Children with VUR and reflux nephropathy are at higher risk of UTIs. If your child is taking antibiotics once a day to prevent UTIs, it is important that you continue giving the medicines until your doctor tells you to stop. Speak with your doctor if you have any concerns.

If you think your child has a UTI, seek medical advice. 

More about symptoms of UTIs

Reflux nephropathy on one kidney

If your child has scars on one kidney (unilateral reflux nephropathy), he or she has a higher risk of developing high blood pressure (hypertension) over time. 

Your child will need long-term follow-up. This may include blood pressure measurements once a year.

Reflux nephropathy on both kidneys

If your child has scars on both kidneys (bilateral reflux nephropathy), he or she will need long-term follow up. This includes:

  • blood pressure measurements 
  • urine tests to check for protein and other substances in his or her urine – if there is more protein than usual in the urine (proteinuria), this may be a sign of hyperfiltration, when there are fewer kidney filters working 
  • blood tests – to measure his or her kidney function (how well his or her kidneys are working).

Long-term effects

In many children, VUR will disappear as they grow. It is not known how many children continue to have VUR as they grow older, because most do not need regular tests.

Kidney problems

A very small number of children, especially those with high-grade (severe) VUR and/or bilateral reflux nephropathy, can progress to later stages of chronic kidney disease (CKD). Their kidneys gradually stop working properly – this usually happens slowly over many years.
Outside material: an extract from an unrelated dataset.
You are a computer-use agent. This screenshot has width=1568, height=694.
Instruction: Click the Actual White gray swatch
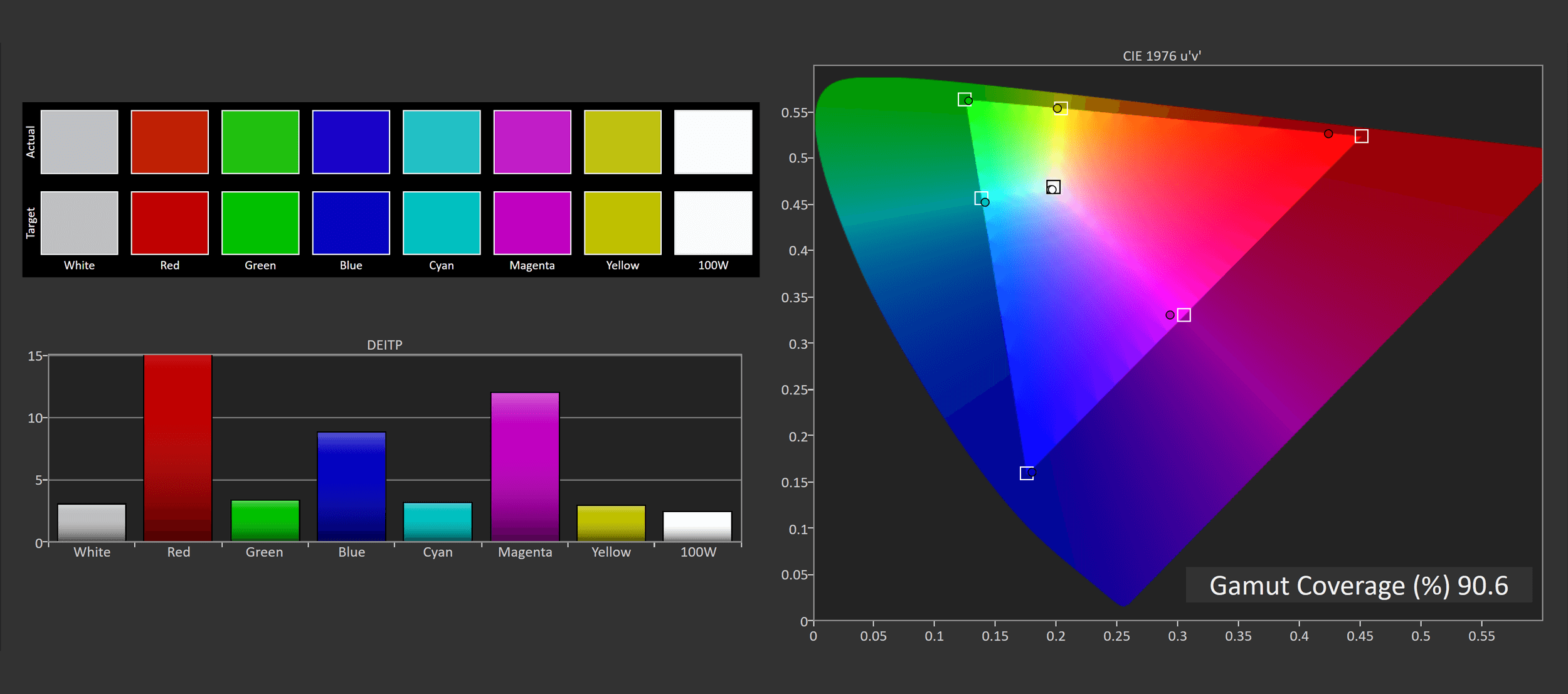pos(79,142)
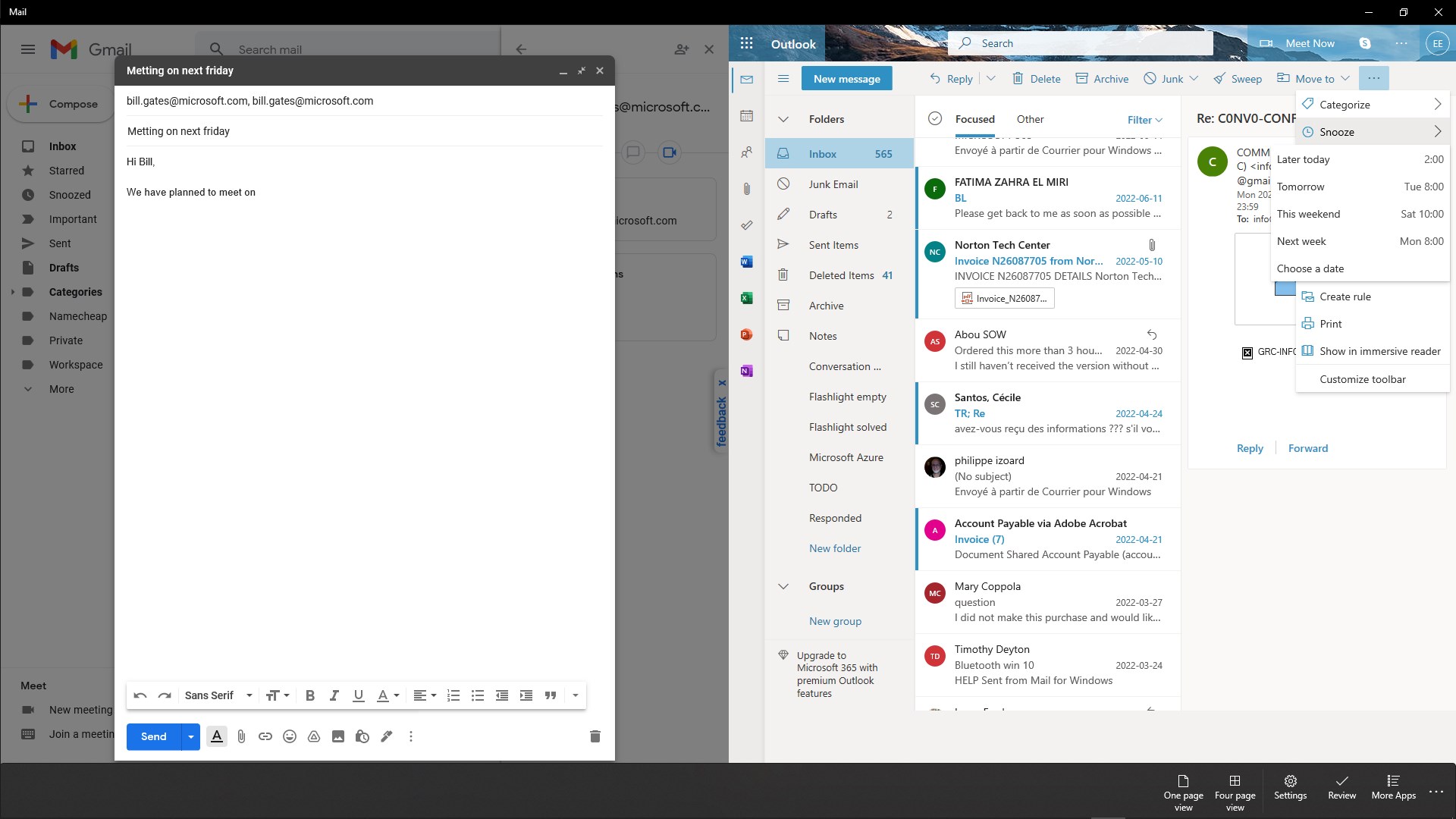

Many children with CKD do not have any problems until they reach puberty (teenage years), when they grow quickly. 

If your child has CKD, you and your child will learn more on how to help manage the condition, and what to expect. 

Further support 

This can be a difficult and stressful experience for you and your family.

If you have any concerns or need additional support, speak with your doctor or nurse.